そのため、政治の良し悪しを語る上で、「良い政治」にもう少し現実的な形を与えることが建設的な議論には必要かと思います。
良い政治の要件
「良い政治」に求められる要件を考えてみましょう。
まずはベースとして【公共性】が重要です。
特定の団体や個人の為ではなく社会全体の利益を考慮して最大多数の最大幸福を追求していることが良い政治には必要でしょう。そのためには税や公共財の適切で公平な分配が不可欠です。政治の主な手段は資源の分配であり、それが不公平では政治の目的を達成することはできないのですから。
同時に【透明性】も必要になります。
政策の審議や意思決定のプロセスが公開されて誰が何をどう決めたかが明確に追えなければ公共性が保たれているかを人々は検証することができません。合わせて統治機構と人々の間で適切な問責・答責の関係が構築されることも必要になります。
シュレディンガーの猫ではありませんが、たとえ政治が公平に資源を分配していたとしても、それを第三者的に観測できなければ公平さは存在しないことと同義です。
間接民主主義では【代表性】も不可欠です。
市民が政治へアクセスして意見を反映できていることが重要であり、選挙制度や議会構成が社会を正しく反映していること、少なくとも市民がそう捉えて政治家を自身の代表者だと認識している状態が必要と言えます。代表性のない政治は公共性に欠けていますし、代表性を得られていない人々がその社会に所属する意味すら喪失させるためです。
これは包括性や多様性とも言い換えることができるでしょう。少なくとも対話が存在して代表者へ意見を届けることができていれば代表性は生じます。そのためには特定の立場や属性を優遇せず広く公論を受け入れる姿勢が政治には必要です。
他にも【持続性】は考慮すべきポイントです。
短期的な人気取りや大衆への迎合に傾倒せず、長期的な社会の安定と繁栄を見据えて次世代への責任を果たすために環境や教育を重視した政策が施行される政治こそ良い政治だと言えるでしょう。
極論ですが、人は社会に所属しなくても生きることはできます。無人島であっても人は人であることに変わりありません。
しかし生き続けて欲求を満たし続けるためには社会やコミュニティに所属する必要があります。要するに社会・コミュニティの存在理由は長期的な持続性に他なりません。
よって持続性を考慮しない短絡的な政治は不適切です。
政治に関連する項目として【法治性】も無視できません。
法律が恣意的に運用されず平等に適用されていると人々が感じること、そして三権分立が適切に機能して汚職や権力の乱用に対する厳格な監視と処罰が行われることが求められます。

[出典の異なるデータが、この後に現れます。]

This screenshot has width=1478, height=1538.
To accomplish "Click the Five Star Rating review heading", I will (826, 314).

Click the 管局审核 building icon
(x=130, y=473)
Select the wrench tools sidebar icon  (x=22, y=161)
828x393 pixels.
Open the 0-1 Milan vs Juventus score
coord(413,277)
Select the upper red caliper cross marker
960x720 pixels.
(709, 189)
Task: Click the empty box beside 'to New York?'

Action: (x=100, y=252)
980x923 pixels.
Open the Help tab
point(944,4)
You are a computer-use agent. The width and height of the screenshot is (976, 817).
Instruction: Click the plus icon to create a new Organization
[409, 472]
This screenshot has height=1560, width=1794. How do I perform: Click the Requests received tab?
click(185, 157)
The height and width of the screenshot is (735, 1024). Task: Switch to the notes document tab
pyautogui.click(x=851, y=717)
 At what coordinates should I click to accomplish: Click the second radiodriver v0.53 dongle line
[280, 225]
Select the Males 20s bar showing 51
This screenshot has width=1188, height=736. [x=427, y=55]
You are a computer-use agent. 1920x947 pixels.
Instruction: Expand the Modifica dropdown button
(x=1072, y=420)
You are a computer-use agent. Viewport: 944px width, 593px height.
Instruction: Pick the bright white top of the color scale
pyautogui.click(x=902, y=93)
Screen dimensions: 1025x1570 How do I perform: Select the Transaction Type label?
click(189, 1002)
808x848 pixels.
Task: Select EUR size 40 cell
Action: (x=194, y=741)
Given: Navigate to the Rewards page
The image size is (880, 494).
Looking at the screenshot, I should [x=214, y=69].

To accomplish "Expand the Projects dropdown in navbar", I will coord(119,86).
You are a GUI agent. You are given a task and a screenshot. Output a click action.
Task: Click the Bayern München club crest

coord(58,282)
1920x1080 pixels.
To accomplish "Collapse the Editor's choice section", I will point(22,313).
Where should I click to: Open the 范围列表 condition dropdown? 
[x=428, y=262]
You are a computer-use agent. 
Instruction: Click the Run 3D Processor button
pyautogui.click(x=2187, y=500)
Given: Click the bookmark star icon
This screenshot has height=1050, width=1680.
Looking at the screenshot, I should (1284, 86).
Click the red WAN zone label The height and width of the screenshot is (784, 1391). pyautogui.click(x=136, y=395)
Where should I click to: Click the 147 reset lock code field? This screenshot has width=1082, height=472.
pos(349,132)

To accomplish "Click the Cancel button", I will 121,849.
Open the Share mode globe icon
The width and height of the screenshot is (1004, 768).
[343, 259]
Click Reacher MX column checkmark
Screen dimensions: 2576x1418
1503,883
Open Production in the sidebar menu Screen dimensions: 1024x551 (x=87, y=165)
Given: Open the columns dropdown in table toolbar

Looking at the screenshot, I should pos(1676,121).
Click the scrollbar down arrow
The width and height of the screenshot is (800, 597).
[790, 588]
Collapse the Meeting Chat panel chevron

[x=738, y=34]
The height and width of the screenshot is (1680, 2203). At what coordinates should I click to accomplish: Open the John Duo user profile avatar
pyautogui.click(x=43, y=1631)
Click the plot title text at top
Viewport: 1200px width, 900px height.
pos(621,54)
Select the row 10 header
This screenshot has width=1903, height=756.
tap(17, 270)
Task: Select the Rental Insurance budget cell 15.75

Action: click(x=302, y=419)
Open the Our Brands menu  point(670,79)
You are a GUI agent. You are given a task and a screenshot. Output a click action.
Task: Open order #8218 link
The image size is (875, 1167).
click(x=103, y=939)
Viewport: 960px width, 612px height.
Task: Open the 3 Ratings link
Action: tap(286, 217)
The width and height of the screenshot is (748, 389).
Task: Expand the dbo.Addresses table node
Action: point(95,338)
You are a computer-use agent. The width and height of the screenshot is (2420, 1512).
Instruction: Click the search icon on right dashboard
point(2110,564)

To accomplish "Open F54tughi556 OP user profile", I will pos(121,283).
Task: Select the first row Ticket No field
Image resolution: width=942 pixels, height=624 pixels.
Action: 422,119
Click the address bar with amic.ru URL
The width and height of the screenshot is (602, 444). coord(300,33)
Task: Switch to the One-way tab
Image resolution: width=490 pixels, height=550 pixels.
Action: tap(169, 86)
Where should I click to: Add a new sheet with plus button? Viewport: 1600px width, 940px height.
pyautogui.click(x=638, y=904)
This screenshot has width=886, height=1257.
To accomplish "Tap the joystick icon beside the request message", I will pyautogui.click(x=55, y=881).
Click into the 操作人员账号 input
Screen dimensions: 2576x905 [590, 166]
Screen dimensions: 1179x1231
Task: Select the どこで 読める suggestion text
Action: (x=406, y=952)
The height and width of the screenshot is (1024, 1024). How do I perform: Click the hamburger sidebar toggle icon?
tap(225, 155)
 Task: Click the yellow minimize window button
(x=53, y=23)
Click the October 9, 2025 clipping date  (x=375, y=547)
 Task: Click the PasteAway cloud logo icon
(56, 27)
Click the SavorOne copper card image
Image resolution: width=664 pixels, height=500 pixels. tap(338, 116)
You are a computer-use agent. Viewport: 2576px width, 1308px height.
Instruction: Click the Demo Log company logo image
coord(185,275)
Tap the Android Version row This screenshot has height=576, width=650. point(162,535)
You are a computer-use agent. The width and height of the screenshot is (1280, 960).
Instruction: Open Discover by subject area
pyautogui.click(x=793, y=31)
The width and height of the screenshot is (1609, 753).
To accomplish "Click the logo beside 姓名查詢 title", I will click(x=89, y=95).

政治が法を恣意的に運用して法治を無視するようであれば誰もがその政治に公共性や代表性を感じなくなることでしょう。
結言
いくつか特性を抽出してみました。
抜けはあるかもしれませんが、少なくともこれら【公共性】【透明性】【代表性】【持続性】【法治性】を満たしていない政治、特定の団体を優遇していたり意思決定プロセスが不透明であったり持続性を考慮せず長期的な資源配分を考えなかったりする政治は「悪い政治」と言えるでしょう。
「悪い政治」をただ「悪い政治だ」と声高に批難してもあまり効果的ではありませんが、これらの観点が欠けていることを批判すれば少なくとも「悪い政治」からは遠ざかることが期待できる建設的な議論ができるようになるかと思います。